A jacket. A watch. A label stitched neatly at the collar. For me, none of it begins there. It begins the same place everything else does--with intention, and the slow, deliberate act of building something that feels like it could only exist one way.
Before a guest ever tastes a dish, they’ve already experienced a room. The weight of the air, the tone of the light, the way a chair meets the floor. At The Russell, Le Champion, and Noka, each space is composed like a plate--layered, edited, stripped of anything that doesn’t belong. The goal is never excess. It’s clarity.
My wardrobe follows the same philosophy. Pieces are chosen the way a room is designed, until only what belongs remains. Nothing extra. Nothing competing. It’s not separate from the work. It’s another expression of it.

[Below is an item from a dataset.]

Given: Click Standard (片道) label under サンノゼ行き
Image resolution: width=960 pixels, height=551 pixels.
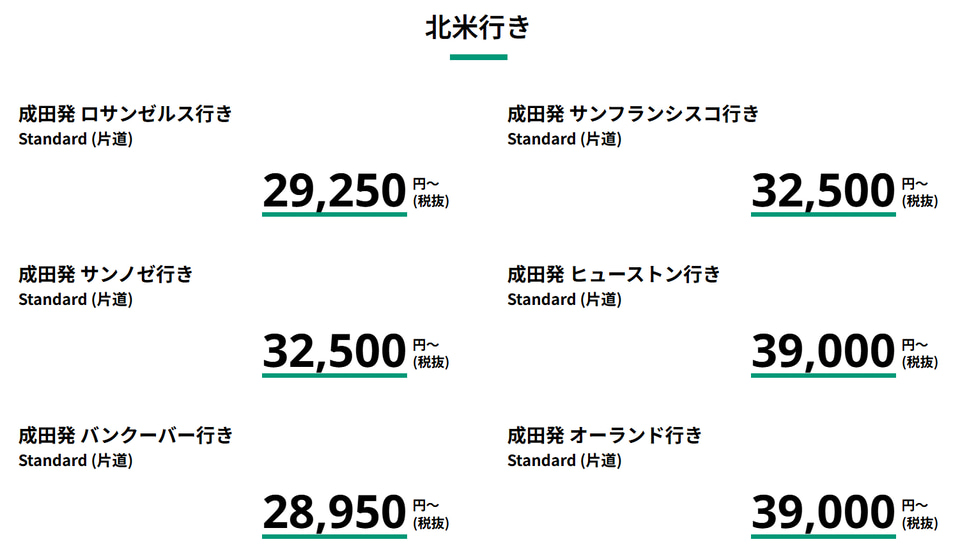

I’m not interested in fashion as status. Labels don’t hold meaning for me. Provenance does. Patina does. A worn leather jacket that has lived a life before mine carries more truth than anything fresh off a rack. And when something is new, it’s chosen the same way--by origin and by maker. Their art becomes a collaboration with mine.
Every piece is chosen the way I choose an ingredient: by feel, instinct, and whether it earns its place. Editing is everything. You learn what to leave out so what remains can speak with clarity. Nothing is added for the sake of it. What stays has a reason to be there.

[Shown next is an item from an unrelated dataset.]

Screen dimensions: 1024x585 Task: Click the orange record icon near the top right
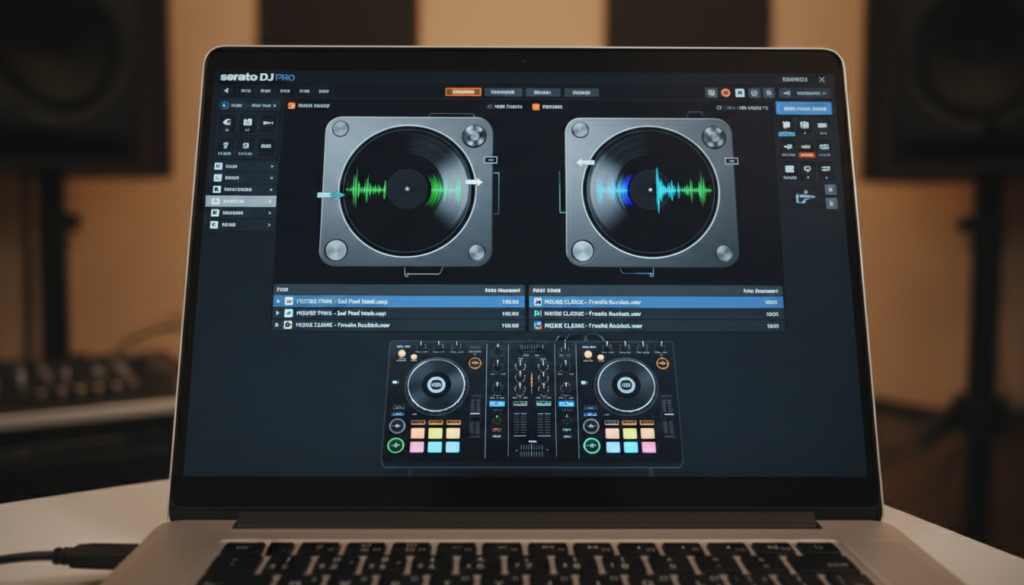point(725,92)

The same hand that selects a cast iron pan selects a belt. The same eye that adjusts the height of a candle adjusts the drape of a coat. It’s all composition. It’s all atmosphere. It’s all about creating a feeling that lingers longer than the moment itself.
Because in the end, what we’re building isn’t just a place to eat, and not just a way to dress.
It’s an environment, a point of view, a life that’s been considered, edited, and refined until nothing unnecessary remains.
The line between what’s worn, what’s built, and what’s cooked disappears. It all speaks the same language.
So no, it’s not about fashion. It's all part of my art.